*PROMPT:*
Search the records for the string "will" and return each line that has it.

*Collected data:*
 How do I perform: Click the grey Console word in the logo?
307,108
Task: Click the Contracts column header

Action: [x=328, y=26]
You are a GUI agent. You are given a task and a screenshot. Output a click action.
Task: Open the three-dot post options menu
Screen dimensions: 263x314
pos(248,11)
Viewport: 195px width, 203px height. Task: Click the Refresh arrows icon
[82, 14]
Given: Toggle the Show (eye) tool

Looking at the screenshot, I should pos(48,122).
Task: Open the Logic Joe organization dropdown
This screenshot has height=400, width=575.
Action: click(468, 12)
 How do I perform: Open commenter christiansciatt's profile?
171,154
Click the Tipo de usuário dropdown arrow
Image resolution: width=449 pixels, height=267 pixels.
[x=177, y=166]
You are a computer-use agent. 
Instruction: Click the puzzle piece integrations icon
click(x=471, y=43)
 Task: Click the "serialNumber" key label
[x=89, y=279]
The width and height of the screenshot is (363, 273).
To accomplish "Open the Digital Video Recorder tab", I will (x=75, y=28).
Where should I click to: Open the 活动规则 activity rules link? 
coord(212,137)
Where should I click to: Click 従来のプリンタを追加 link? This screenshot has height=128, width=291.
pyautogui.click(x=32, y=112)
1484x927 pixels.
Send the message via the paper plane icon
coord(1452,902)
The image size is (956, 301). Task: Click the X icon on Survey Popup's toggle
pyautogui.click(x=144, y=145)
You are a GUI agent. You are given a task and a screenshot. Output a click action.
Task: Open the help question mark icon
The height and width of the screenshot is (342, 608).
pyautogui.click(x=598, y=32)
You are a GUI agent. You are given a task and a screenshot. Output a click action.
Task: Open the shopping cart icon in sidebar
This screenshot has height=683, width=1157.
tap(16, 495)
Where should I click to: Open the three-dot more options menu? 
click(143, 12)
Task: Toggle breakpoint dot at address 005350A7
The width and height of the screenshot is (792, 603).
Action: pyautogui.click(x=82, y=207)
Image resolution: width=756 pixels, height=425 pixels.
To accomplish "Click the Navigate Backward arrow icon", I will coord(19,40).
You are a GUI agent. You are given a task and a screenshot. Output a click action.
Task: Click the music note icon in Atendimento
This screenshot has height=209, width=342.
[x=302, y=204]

*RESPONSE AREA:*
To accomplish "Open the Digital Video Recorder tab", I will (x=75, y=28).
To accomplish "Click the Navigate Backward arrow icon", I will coord(19,40).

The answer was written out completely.